PROBLEM TO SOLVE
Only the lines from the one holding "Task: Follow the create channels link" through the end of the records below are to be reproduced exactly, and pictures are to be omitted.

PROVIDED RECORDS
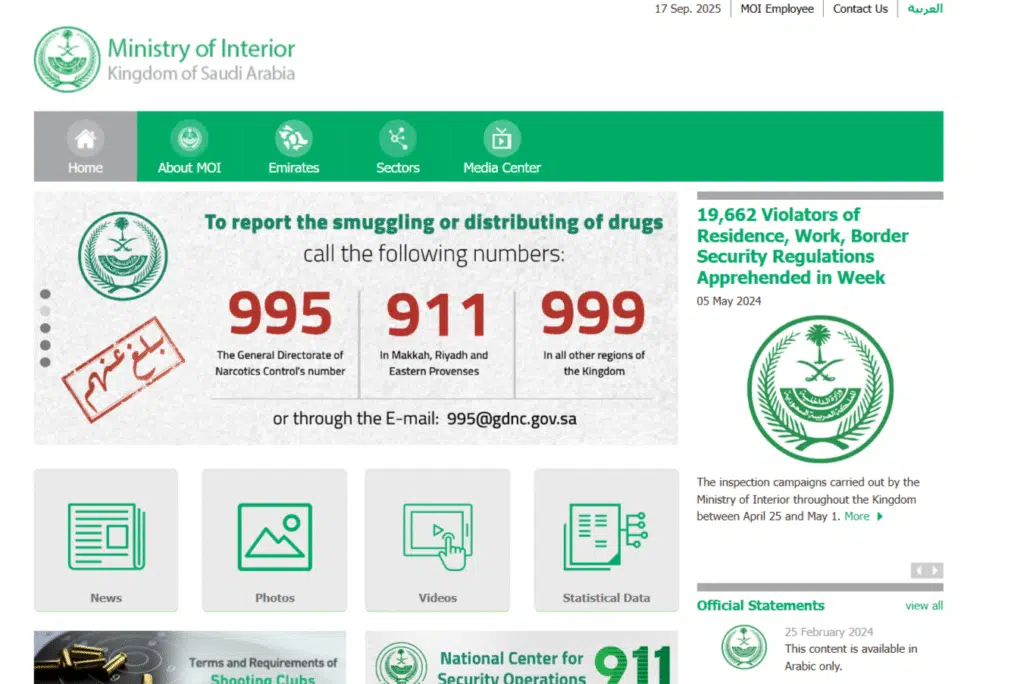Click the Home icon in navigation bar
This screenshot has width=1024, height=684.
[85, 138]
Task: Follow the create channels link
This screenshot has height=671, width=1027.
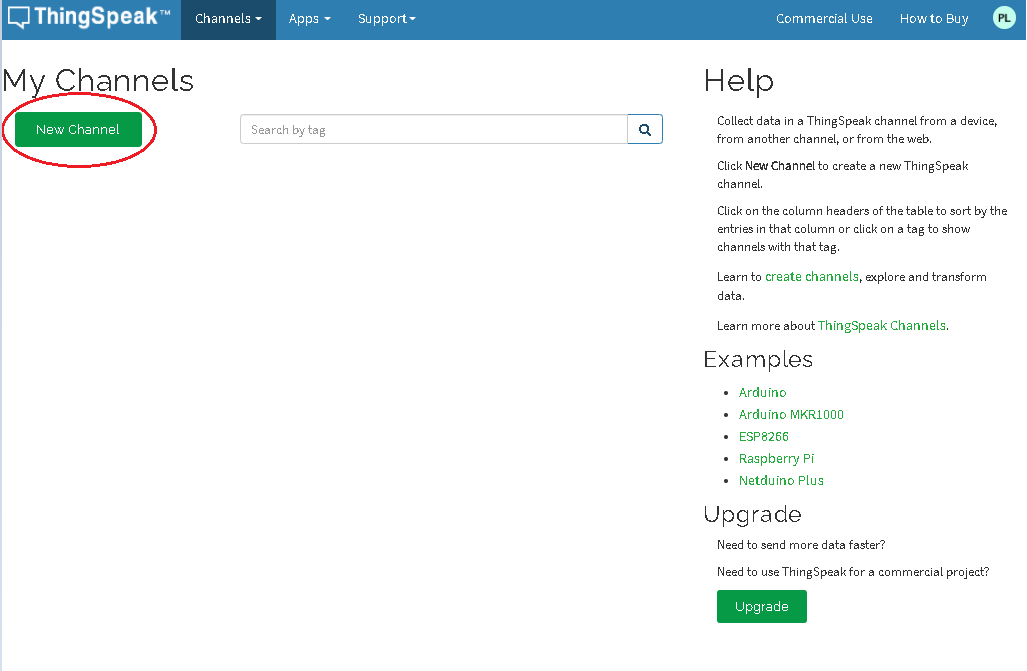Action: (x=811, y=277)
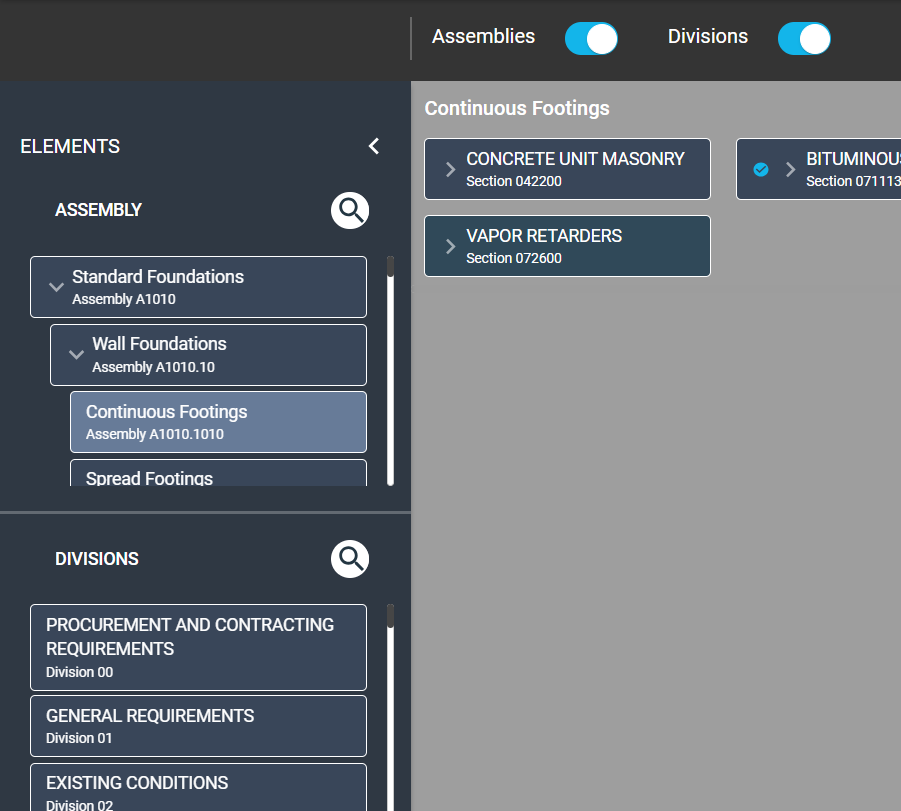Turn off the Divisions toggle

point(804,39)
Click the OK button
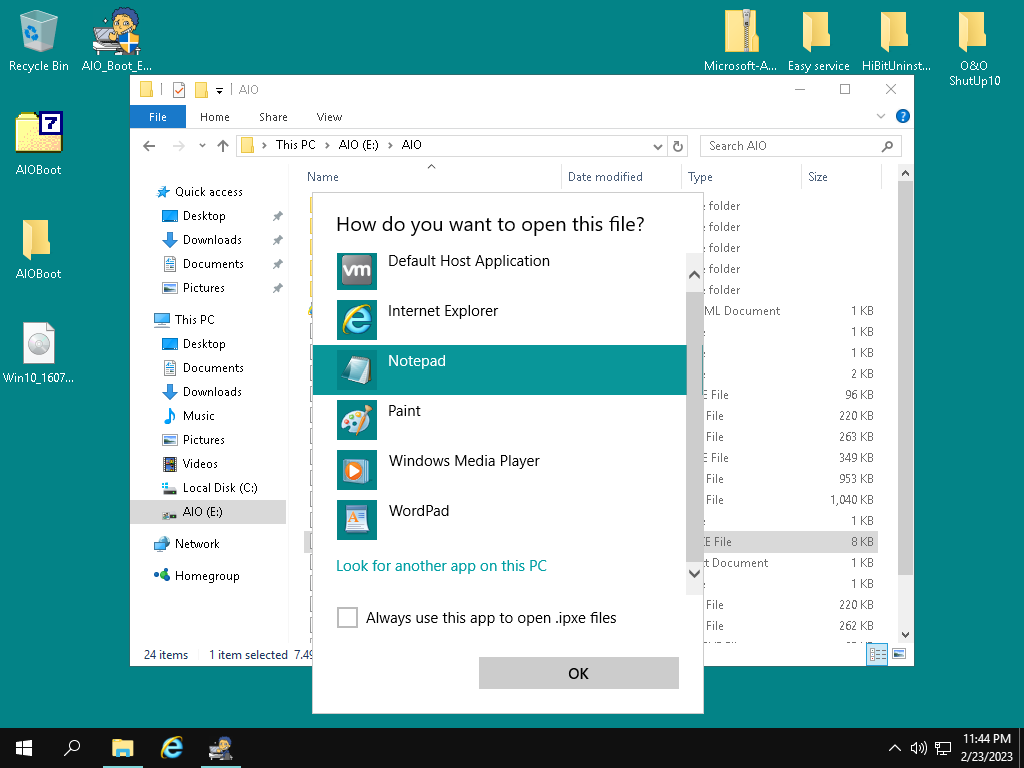Image resolution: width=1024 pixels, height=768 pixels. click(578, 673)
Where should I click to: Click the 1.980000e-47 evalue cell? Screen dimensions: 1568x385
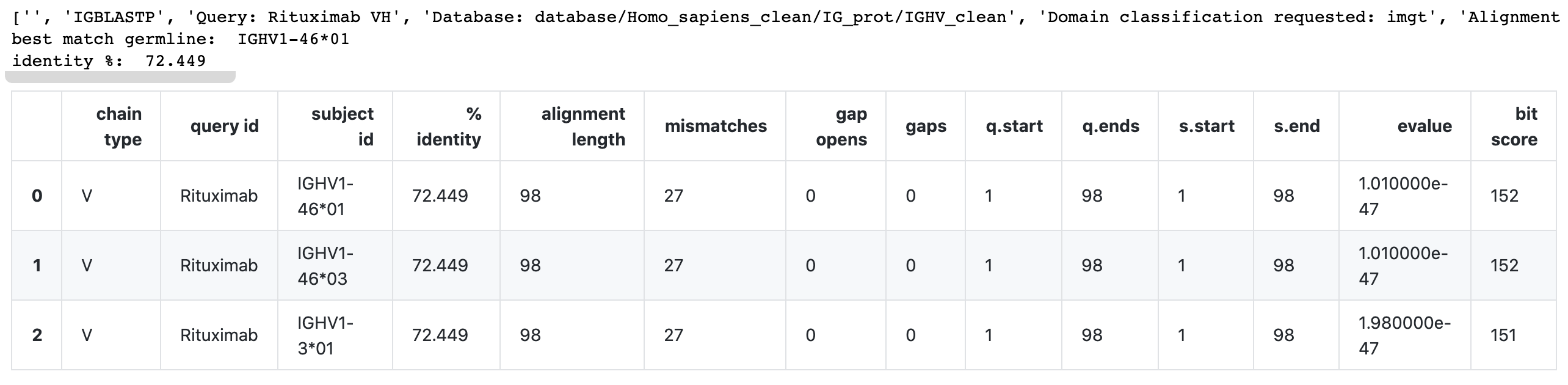click(1403, 336)
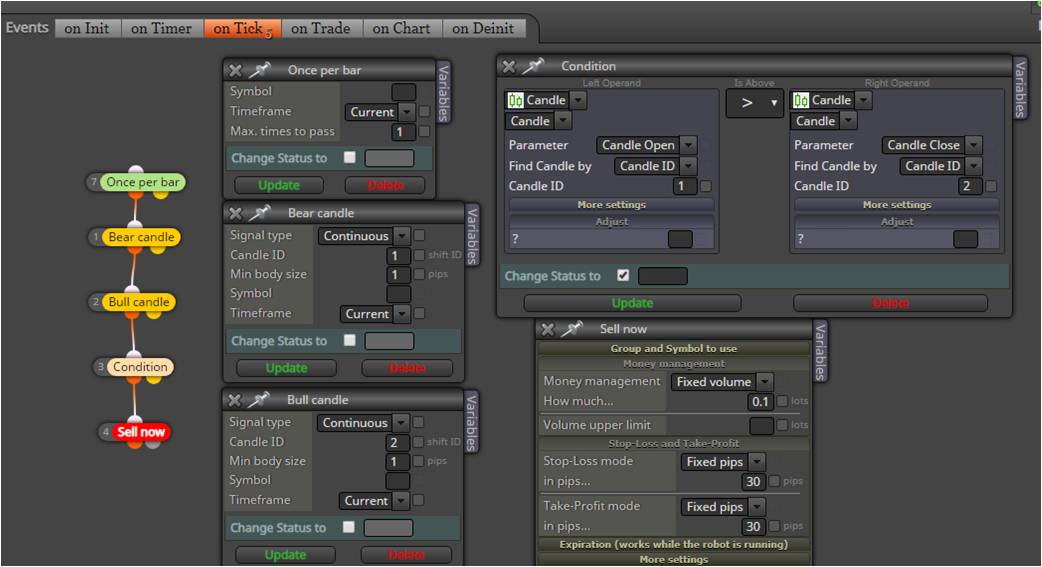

EXERCISE RESULT
Task: Follow the create channels link
This screenshot has height=671, width=1027.
Action: (x=811, y=277)
Turn off the Divisions toggle

point(804,39)
Click the OK button
Image resolution: width=1024 pixels, height=768 pixels. click(578, 673)
Where should I click to: Click the 1.980000e-47 evalue cell? Screen dimensions: 1568x385
click(1403, 336)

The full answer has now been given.